Webアプリケーションの脆弱性を見つけるペネトレーション試験ツール「OWASP Zed Attack Proxy(ZAP)」が、メジャーバージョン2.0.0 にアップしていたので、 変更点や利用感を紹介します。
脆弱性診断ツール ZAP にも記載しておりますので、合わせて参照いただければと思います。
メジャーバージョンアップ
今回のメジャーバージョンアップにあたり、多くの変更点があります。
New features として、以下がピックアップされています。
- An integrated add-ons marketplace
- A replacement for the ‘standard’ Spider
- A new ‘Ajax’ spider
- Web Socket support
- Quick Start tab
- Session awareness
- User defined Contexts
- Session scope
- Different modes
- A scripting console
- Authentication handling
- More API support
- Fine grained scanning controls
- New and improved active and passive scanning rules
- Many stability and usability fixes
インパクトのある新しい機能が増えたなあ、という印象です。
これらの中でも、一番最初に挙げられている「An integrated add-ons marketplace」についてご紹介します。
Add-ons
ZAPへの新しい機能をアドオンできる仕組みです。
ZAPへ追加したい機能があればアドオンとして開発する事が出来ます。マーケットプレイスも用意されており、マーケットプレイスに用意されているアドオンを簡単に導入する事ができます。

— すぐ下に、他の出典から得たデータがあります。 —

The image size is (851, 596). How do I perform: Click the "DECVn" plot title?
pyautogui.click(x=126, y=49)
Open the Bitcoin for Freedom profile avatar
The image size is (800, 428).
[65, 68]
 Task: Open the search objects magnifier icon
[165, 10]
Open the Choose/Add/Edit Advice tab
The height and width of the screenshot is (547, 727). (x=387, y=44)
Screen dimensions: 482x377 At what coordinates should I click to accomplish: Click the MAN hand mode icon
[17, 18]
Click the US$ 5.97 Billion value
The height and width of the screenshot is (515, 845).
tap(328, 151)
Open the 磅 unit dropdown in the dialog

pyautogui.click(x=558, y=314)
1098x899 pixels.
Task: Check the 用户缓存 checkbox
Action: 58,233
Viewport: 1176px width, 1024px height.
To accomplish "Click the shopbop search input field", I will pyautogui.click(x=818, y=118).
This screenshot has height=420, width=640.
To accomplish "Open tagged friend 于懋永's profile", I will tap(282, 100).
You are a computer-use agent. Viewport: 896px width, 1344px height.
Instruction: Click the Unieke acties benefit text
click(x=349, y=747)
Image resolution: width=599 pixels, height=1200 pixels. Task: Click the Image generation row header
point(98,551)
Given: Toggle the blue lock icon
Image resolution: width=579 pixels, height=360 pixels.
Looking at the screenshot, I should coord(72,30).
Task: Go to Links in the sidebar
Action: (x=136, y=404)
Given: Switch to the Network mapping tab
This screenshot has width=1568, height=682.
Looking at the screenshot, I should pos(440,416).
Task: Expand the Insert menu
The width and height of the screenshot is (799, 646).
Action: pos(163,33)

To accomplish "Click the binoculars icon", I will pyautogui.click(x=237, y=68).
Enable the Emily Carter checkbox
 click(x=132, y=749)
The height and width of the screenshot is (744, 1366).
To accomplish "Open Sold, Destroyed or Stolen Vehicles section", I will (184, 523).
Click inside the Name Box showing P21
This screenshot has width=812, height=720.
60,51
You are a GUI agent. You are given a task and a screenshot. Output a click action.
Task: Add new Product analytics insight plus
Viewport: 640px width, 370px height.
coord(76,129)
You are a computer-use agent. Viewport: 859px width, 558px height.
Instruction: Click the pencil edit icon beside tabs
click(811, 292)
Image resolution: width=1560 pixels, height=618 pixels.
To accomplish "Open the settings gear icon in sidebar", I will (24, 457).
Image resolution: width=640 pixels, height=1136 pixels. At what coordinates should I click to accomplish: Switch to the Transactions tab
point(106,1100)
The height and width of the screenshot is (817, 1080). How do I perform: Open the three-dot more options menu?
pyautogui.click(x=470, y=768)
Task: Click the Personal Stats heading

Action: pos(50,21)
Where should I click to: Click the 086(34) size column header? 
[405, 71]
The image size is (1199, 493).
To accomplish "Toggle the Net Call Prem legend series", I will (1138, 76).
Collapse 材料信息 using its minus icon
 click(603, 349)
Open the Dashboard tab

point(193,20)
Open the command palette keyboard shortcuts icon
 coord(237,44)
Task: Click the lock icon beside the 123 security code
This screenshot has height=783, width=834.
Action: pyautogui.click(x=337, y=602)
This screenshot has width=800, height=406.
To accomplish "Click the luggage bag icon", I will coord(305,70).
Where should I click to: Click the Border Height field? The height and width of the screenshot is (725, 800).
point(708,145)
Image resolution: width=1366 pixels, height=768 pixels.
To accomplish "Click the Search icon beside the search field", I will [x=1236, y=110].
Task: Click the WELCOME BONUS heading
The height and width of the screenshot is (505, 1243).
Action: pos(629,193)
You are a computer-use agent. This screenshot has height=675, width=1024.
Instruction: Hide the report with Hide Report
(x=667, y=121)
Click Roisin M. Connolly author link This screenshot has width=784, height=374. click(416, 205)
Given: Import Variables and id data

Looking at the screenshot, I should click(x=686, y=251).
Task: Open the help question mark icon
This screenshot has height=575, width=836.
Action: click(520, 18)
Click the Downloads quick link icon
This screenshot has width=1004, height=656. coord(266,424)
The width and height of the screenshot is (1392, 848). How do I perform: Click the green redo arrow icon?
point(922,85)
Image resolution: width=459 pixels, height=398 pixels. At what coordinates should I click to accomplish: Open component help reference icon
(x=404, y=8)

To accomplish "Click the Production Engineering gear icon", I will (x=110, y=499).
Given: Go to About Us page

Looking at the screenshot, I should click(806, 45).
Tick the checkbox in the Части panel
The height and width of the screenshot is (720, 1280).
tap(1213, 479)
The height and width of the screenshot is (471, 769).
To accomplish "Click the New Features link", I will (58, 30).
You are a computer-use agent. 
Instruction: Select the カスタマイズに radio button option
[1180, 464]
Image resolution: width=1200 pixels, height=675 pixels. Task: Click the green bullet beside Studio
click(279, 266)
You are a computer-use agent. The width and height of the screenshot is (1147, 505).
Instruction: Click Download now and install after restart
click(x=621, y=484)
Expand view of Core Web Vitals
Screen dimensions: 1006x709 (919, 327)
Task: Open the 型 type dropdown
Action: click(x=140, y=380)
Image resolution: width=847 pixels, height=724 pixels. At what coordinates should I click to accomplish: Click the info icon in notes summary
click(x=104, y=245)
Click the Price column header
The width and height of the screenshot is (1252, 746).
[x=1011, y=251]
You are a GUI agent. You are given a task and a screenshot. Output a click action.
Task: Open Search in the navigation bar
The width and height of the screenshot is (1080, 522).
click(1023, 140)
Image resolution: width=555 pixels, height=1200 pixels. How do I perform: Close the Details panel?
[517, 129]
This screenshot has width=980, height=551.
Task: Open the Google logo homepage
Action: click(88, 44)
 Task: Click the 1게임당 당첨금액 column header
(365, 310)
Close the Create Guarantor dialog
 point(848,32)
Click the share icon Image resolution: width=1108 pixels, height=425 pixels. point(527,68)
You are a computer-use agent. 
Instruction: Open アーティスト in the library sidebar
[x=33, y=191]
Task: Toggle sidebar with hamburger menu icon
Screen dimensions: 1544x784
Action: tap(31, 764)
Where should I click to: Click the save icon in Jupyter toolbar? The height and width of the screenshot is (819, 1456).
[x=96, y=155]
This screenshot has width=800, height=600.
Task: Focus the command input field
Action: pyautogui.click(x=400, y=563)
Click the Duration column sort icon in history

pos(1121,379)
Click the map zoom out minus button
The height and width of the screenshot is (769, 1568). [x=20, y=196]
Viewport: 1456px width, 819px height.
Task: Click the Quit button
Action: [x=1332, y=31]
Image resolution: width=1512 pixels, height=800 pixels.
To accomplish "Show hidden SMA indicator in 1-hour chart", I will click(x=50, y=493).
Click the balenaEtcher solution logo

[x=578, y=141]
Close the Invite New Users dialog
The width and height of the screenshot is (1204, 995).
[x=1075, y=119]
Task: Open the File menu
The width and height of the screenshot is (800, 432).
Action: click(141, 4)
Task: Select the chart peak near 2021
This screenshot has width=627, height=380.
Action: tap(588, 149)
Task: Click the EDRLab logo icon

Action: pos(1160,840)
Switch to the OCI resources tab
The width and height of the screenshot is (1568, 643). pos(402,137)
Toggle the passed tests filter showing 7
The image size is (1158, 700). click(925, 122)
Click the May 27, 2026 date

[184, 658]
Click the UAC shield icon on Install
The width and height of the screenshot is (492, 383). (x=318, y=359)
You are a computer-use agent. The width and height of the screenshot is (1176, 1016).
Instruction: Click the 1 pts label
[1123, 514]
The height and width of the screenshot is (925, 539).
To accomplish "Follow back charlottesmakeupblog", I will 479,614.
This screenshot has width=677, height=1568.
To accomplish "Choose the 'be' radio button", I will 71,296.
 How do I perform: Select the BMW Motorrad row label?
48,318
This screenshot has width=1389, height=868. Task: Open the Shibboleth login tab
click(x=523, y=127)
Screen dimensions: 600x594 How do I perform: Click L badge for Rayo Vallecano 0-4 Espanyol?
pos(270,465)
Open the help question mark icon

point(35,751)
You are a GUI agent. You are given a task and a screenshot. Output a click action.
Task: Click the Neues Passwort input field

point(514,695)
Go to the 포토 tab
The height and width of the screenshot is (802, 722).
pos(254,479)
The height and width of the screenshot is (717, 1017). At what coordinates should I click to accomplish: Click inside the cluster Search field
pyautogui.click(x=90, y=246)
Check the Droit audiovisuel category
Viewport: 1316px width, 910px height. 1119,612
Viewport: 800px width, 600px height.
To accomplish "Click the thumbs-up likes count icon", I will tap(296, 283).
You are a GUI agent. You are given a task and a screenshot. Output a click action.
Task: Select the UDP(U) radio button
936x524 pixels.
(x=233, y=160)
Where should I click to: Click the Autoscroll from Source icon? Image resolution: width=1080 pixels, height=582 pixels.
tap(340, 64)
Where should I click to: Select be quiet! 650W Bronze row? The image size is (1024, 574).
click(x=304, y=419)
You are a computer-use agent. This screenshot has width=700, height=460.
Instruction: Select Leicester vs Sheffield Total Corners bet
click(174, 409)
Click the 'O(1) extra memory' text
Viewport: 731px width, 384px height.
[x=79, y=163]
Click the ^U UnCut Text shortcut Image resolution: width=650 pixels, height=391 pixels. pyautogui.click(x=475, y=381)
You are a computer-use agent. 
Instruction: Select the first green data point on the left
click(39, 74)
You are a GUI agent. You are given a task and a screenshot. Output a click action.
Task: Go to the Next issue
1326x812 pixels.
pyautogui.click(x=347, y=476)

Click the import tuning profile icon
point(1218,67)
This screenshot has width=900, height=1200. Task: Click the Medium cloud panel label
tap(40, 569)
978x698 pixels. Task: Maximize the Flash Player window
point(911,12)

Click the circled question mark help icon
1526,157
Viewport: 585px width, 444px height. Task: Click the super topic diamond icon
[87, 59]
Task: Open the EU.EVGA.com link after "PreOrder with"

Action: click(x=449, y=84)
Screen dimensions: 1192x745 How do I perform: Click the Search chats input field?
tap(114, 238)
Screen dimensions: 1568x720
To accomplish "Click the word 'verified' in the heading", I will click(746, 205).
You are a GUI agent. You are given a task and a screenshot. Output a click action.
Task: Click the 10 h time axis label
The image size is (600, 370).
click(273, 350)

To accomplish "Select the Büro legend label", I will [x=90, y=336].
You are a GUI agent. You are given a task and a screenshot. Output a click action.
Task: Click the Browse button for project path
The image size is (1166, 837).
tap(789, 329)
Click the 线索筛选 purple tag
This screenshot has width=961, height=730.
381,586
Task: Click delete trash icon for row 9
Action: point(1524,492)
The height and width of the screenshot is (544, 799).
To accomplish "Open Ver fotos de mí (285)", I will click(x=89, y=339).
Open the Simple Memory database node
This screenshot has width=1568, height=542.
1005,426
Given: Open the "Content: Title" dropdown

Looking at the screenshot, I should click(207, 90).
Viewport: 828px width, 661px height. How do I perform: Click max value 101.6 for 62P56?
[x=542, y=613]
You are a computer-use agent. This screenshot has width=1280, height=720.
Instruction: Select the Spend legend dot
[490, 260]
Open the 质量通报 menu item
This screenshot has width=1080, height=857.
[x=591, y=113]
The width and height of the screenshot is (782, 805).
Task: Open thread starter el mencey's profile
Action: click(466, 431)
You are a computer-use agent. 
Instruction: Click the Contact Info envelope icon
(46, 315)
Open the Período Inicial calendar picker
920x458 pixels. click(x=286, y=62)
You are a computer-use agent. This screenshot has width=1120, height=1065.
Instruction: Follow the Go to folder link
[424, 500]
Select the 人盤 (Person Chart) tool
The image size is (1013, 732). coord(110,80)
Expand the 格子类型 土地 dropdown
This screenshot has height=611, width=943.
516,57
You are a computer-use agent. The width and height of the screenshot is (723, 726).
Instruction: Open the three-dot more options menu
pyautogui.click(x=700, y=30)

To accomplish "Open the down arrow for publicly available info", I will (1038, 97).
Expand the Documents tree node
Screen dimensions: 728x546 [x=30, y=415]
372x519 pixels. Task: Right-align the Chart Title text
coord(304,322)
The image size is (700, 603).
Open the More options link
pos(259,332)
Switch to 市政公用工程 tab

デフォルトで適用されているアドオンは以下の5個でした。
- Active Scanner rules
- Ajax Spider
- Passive scanner rules
- Quick Start
- WebSockets
Marketplace には、計14個ありますが、ステータスが「Release」になっているものは1個だけで、あとは「Beta」「Alpha」というステータスです。これから「Release」が増えていく事が期待されます。
Add-on の仕組みだけではなく、ZAP自体も今後期待が持てるツールだと思います。Webアプリの脆弱性診断を行いたい場合は、高価なツールが必要になっていた市場に対して、新しい選択肢になるツールだと思います。
今後も引き続きウォッチしていきたいと思います。